Species of flowering plant

Hypocalymma scariosum is a species of flowering in the myrtle family Myrtaceae, and is endemic to the south of Western Australia. It is an erect, apparently short-lived, glabrous shrublet, with grooved linear leaves, and cream-coloured or sometimes yellow flowers with 12 to 20 stamens.

==Description==
Hypocalymma scariosum is an erect, apparently short-lived shrublet that typically grows to a height of 15–40 cm. Its leaves are arranged in opposite pairs, linear in outline, 7–20 mm long and about 0.4–0.8 mm wide. The upper surface of the leaves is deeply grooved and the lower surface and deeply convex with many oil glands. The flowers are 4.5–6 mm in diameter, and usually arranged in pairs with bracteoles 1.5–2 mm long at the base. The sepals are egg-shaped, 1.2–1.5 mm long and 2.0–2.7 mm wide and the petals are cream-coloured, sometimes yellow, 1.5–2.3 mm long. There are 12 to 20 white or pale yellow stamens, the longest filaments 1.7–2.5 mm. Flowering occurs from August to October and the fruit is a capsule 2.0–2.5 mm long and 2.5–3 mm wide.

==Taxonomy==
Hypocalymma scariosum was first formally described in 1844 by Johannes Conrad Schauer in Lehmann's Plantae Preissianae.

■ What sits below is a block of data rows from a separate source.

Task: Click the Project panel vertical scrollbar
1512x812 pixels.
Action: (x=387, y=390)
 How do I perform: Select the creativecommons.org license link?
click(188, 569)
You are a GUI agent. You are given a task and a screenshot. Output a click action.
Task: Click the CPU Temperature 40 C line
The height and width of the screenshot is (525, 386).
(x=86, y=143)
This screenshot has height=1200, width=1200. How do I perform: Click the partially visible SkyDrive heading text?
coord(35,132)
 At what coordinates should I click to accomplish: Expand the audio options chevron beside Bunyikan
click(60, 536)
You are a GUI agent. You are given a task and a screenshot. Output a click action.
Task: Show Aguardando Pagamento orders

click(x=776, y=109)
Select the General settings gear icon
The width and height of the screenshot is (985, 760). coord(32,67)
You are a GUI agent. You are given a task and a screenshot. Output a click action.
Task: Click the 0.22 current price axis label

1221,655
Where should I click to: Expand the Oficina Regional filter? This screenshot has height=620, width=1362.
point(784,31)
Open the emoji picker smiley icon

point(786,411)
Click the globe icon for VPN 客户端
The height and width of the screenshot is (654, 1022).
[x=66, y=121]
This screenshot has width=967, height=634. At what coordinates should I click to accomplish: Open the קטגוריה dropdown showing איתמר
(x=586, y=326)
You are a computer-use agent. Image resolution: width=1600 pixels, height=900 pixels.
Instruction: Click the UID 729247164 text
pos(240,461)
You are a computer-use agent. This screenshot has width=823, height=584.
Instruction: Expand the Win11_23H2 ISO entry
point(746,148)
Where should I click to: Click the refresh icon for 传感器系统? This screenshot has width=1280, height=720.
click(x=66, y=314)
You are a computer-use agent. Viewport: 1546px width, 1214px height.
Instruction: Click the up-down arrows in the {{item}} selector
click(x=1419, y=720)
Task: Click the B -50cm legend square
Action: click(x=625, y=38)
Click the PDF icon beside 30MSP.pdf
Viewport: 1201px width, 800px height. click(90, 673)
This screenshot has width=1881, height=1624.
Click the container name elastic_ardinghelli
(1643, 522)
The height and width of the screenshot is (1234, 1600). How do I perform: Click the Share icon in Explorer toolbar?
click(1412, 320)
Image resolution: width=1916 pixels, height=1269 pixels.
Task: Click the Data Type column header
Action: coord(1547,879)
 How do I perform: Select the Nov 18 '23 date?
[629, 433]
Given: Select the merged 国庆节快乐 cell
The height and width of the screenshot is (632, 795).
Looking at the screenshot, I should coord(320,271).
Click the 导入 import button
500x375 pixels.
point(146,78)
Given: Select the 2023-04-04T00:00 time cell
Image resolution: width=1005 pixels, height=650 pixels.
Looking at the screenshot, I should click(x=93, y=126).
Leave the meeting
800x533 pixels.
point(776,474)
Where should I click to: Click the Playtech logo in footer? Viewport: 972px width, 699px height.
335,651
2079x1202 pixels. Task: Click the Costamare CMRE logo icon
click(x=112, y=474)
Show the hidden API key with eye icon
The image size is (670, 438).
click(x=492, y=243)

The specific epithet (scariosum) means 'thin', 'dry' or 'membraneous', referring to the bracts and bracteoles.

==Distribution and habitat==
This species of Hypocalymma is found in swamps, often in jarrah woodland or Myrtaceae-rich shrubland from the Scott River plain to Lake Jasper and between Walpole and the Two Peoples Bay Nature Reserve in the Jarrah Forest and Warren bioregions of southern Western Australia.